Hygge

It’s okay not feel okay

2017 was brilliant on so many fronts. I got a new job, and I loved what I got to do. I spent time with my loved ones. Visited paris for the first time in my life. I built my community around conscious living and another around embracing failure. This has also meant that I was constantly doing something. 

For the past 3 weeks, things have come to a halt. I decided not to take on any projects while I was waiting to transition to my new role in the company.

Suddenly, I find myself a little lost and not feeling okay. It got me down for a few days. I am used to the life where I am on the move and getting shit done. Slowly down the pace of my life has unsettled me for some reason.

I find myself beating myself up for this in my head.

” Why are being so lazy? Why can’t you seem to do your reading?” 
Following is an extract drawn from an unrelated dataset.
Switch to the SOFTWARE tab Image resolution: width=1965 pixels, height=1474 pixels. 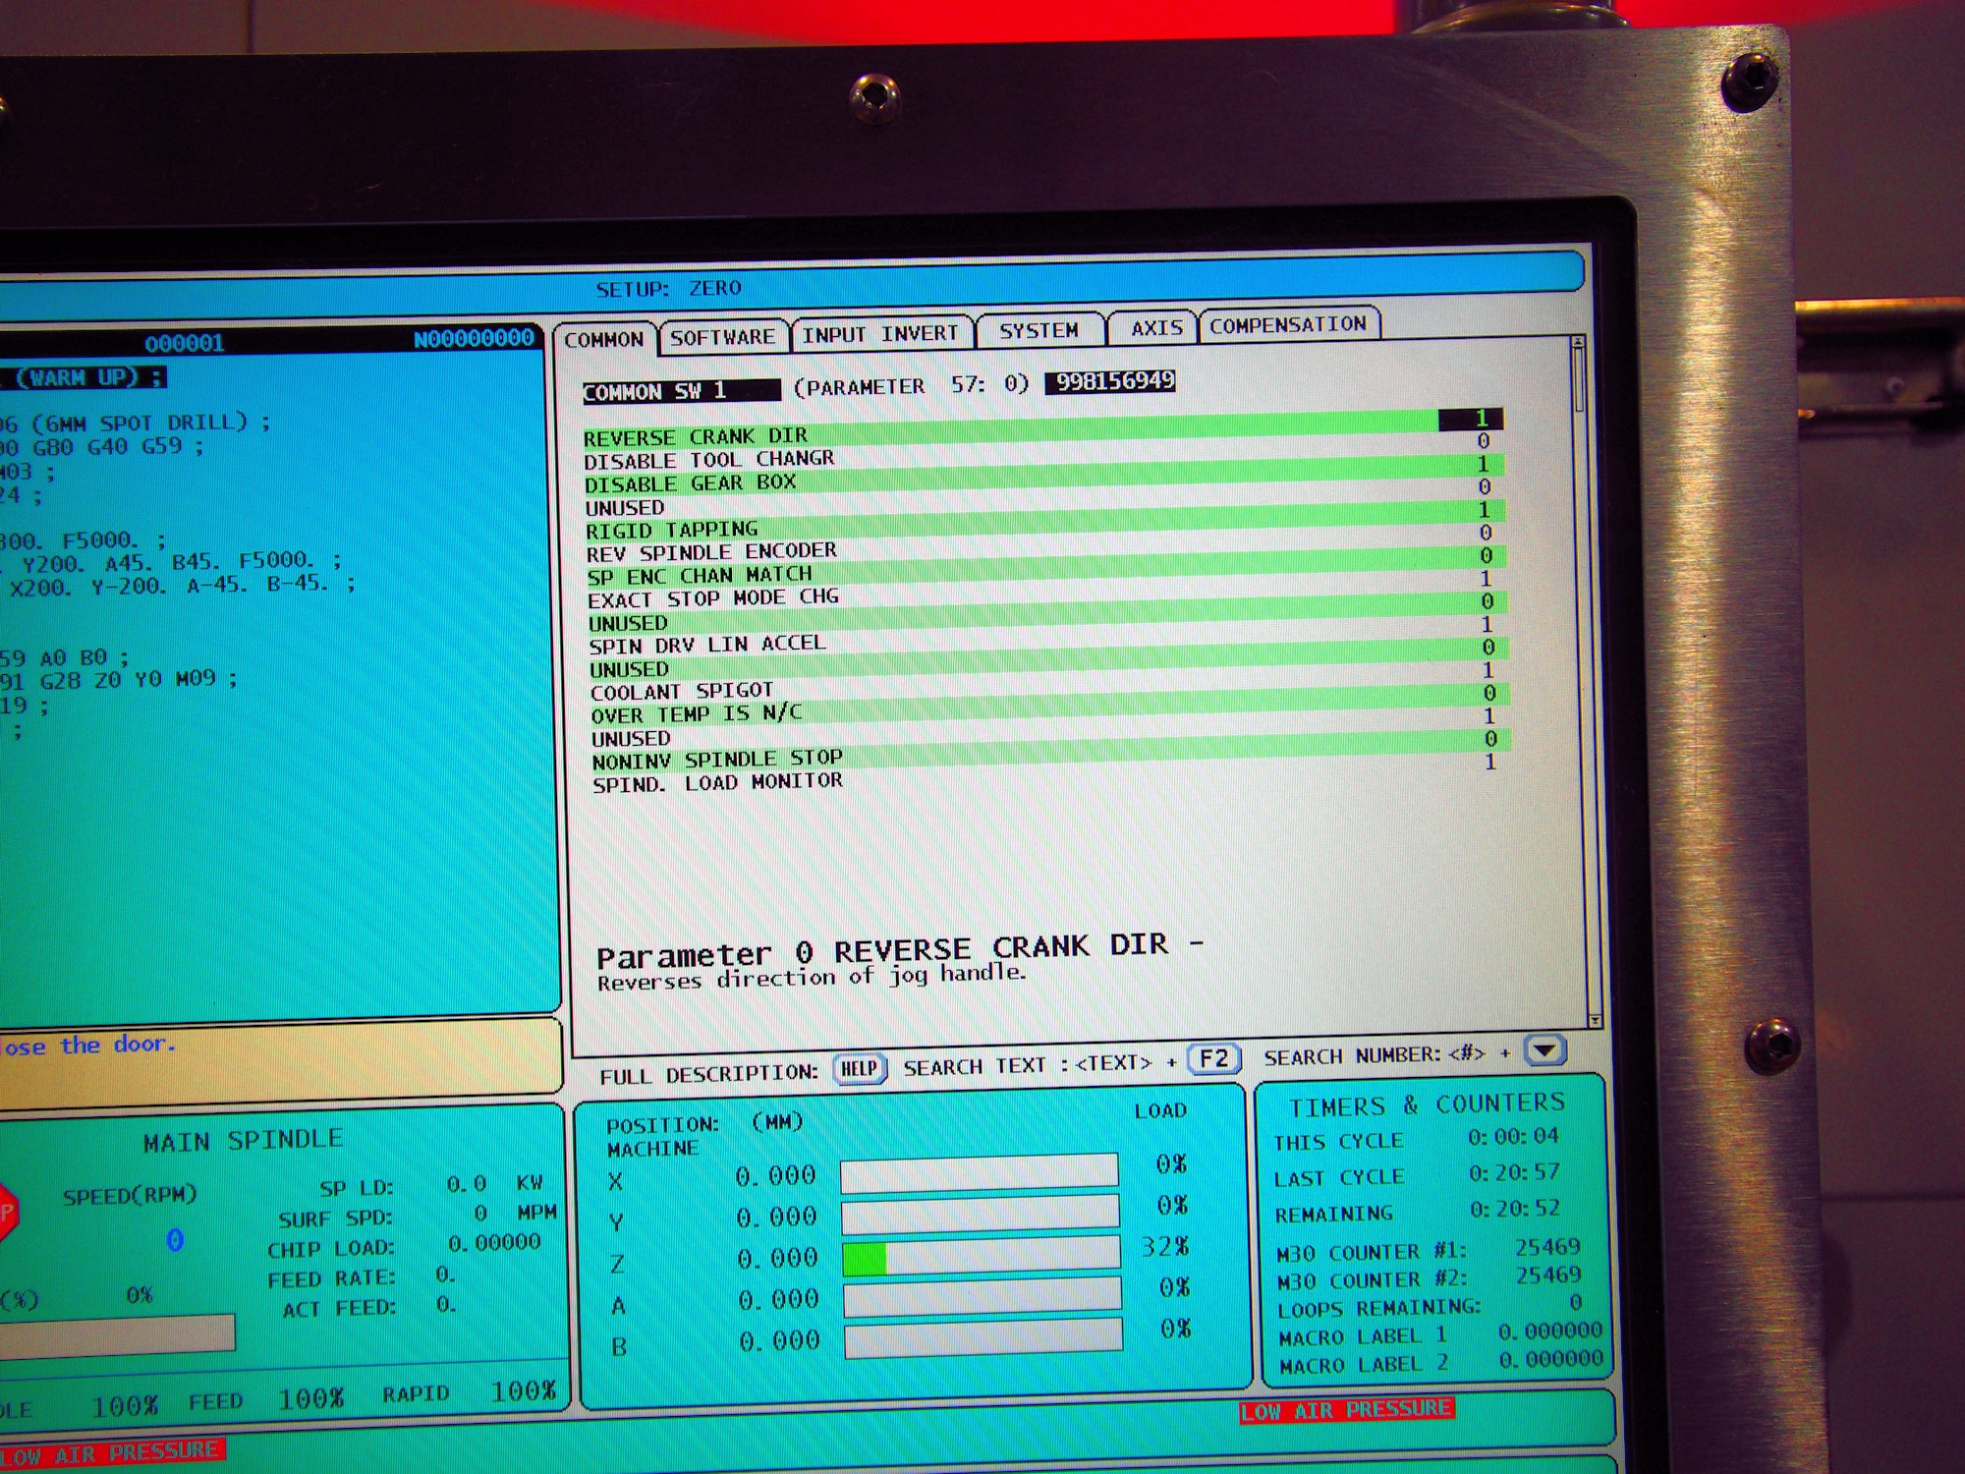(x=722, y=337)
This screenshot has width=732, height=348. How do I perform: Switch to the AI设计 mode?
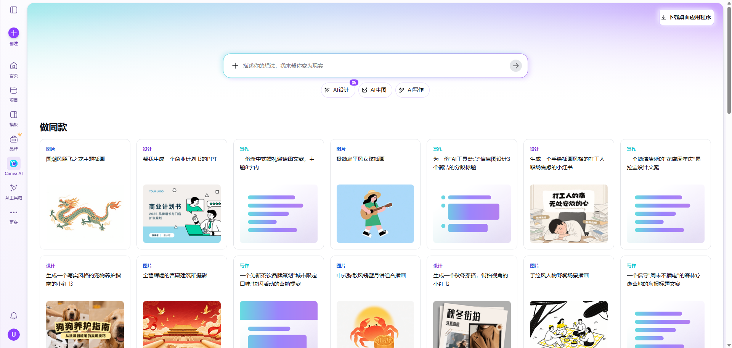pos(337,90)
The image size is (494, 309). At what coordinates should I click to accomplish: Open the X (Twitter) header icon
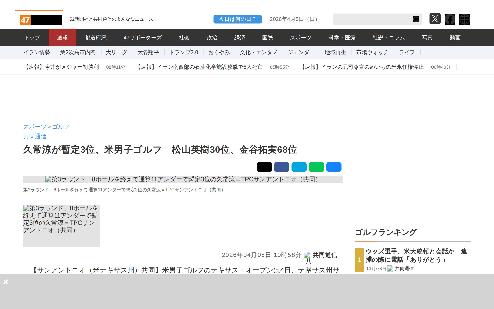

Something changed today though. I remembered a quote from a book I had read last year. It said that your actions are not defined by your emotions. Emotions are like the dark clouds that will eventually pass by. Also, it mentioned that asking yourself questions like “why am I so miserable?” etc can actually cause to spiral deeper into negativity.

I identified that I wasn’t okay. I accepted today that it is okay not to okay! We won’t always be happy or excited or energetic.

That is why I decided to post my first blog today. I had been procrastinating this for 2 weeks now. Pushing it down on my to-do list had been weighing on my mind. And while this post will never be my best post, at least it is done now. This simple of act of completing a task has made me feel a tad better.